Power semiconductor device
A power semiconductor device is a semiconductor device used as a switch or rectifier in power electronics; a switch-mode power supply is an example. Such a device is also called a power device or, when used in an integrated circuit, a power IC. Intelligent digital power ICs came up in the last decade.
A power semiconductor device is usually used in "commutation mode" (i.e., it is either on or off), and therefore has a design optimized for such usage; it should usually not be used in linear operation.
History
The first power semiconductor device appeared in 1952 with the introduction of the power diode by R.N. Hall. It was made of germanium and had a reverse voltage blocking capability of 200 V and a current rating of 35 A.
The thyristor appeared in 1957. It is able to withstand very high reverse breakdown voltage and is also capable of carrying high current. However, one disadvantage of the thyristor in switching circuits is that once it becomes 'latched-on' in the conducting state; it cannot be turned off by external control, as the thyristor turn-off is passive, i.e., the power must be disconnected from the device. Thyristors which could be turned off, called gate turn-off thyristors (GTO), were introduced in 1960.[1] These overcome some limitations of the ordinary thyristor, because they can be turned on or off with an applied signal.

■ Data extract ■

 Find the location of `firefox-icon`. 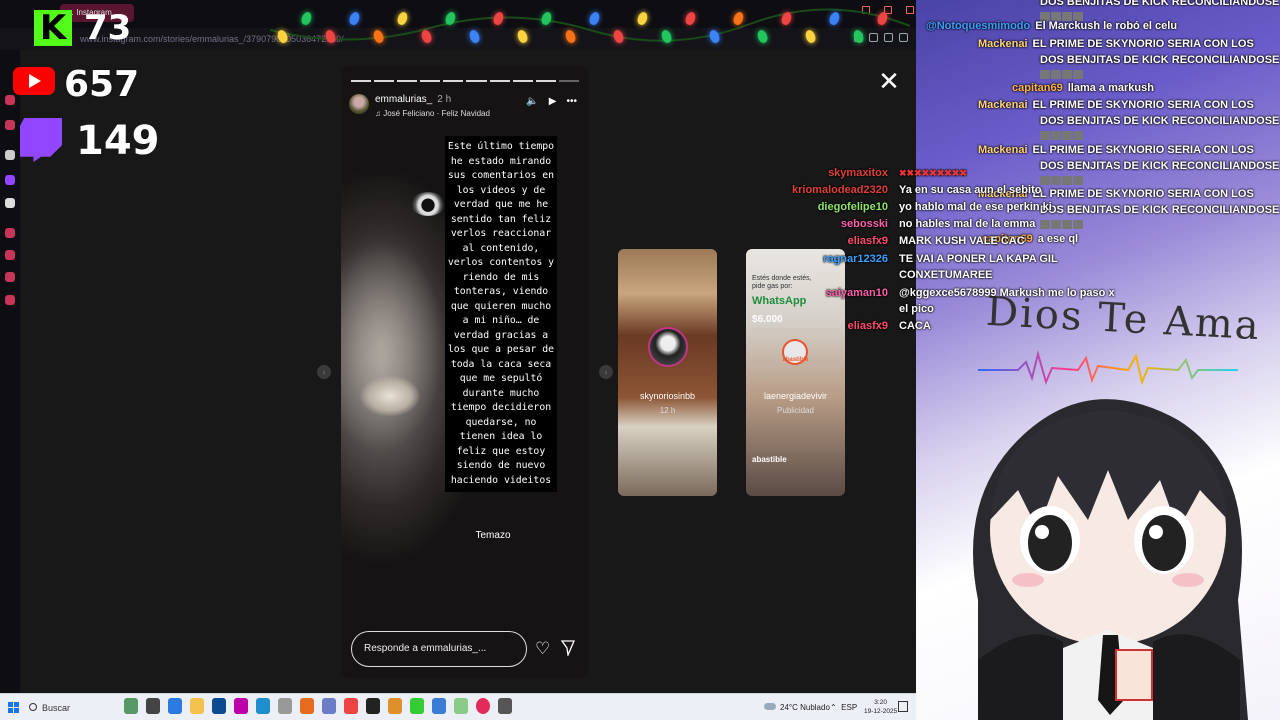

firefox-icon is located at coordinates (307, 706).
--
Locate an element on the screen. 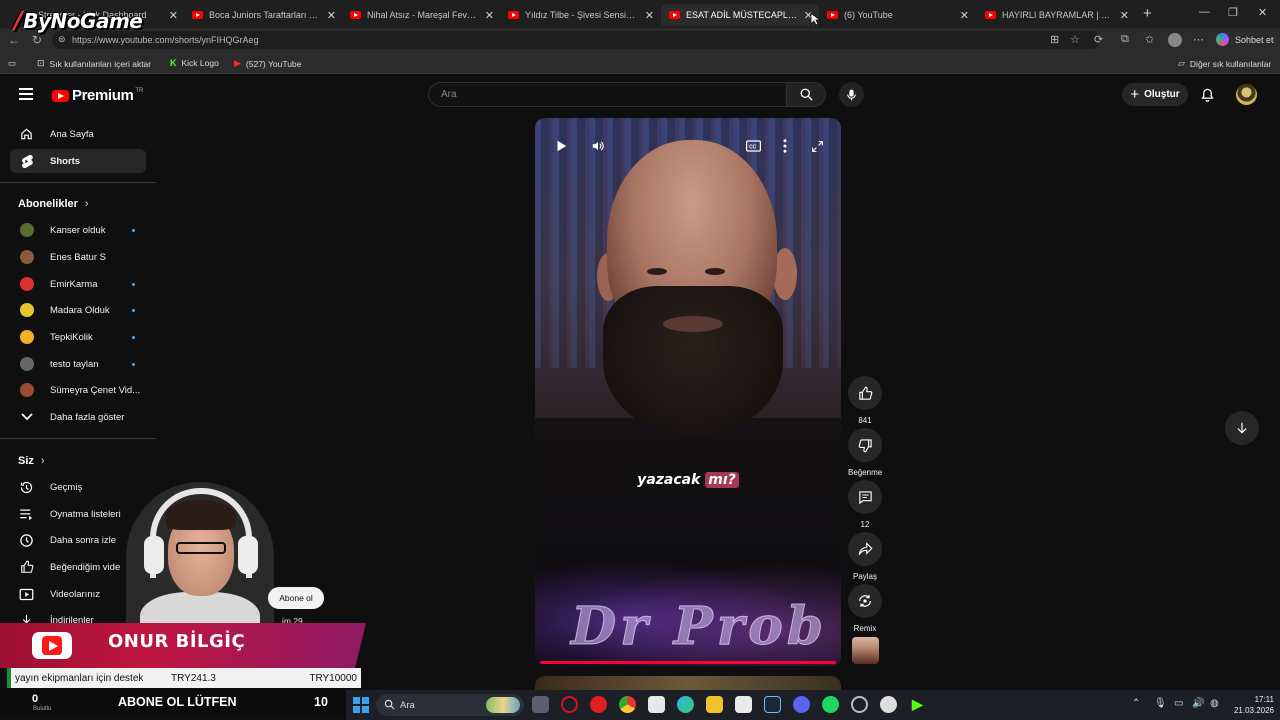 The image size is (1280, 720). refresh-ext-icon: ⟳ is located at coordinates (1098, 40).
==
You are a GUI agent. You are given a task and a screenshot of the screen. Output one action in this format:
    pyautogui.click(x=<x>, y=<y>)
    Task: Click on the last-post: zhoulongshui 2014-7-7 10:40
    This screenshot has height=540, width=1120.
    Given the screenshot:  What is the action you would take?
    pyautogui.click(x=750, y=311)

■ Request ■
From the text on power semiconductor devices, reproduce word for word the passage that starts at "A power semiconductor device is usually" and ends after "in linear operation.".

■ Result of this task ■
A power semiconductor device is usually used in "commutation mode" (i.e., it is either on or off), and therefore has a design optimized for such usage; it should usually not be used in linear operation.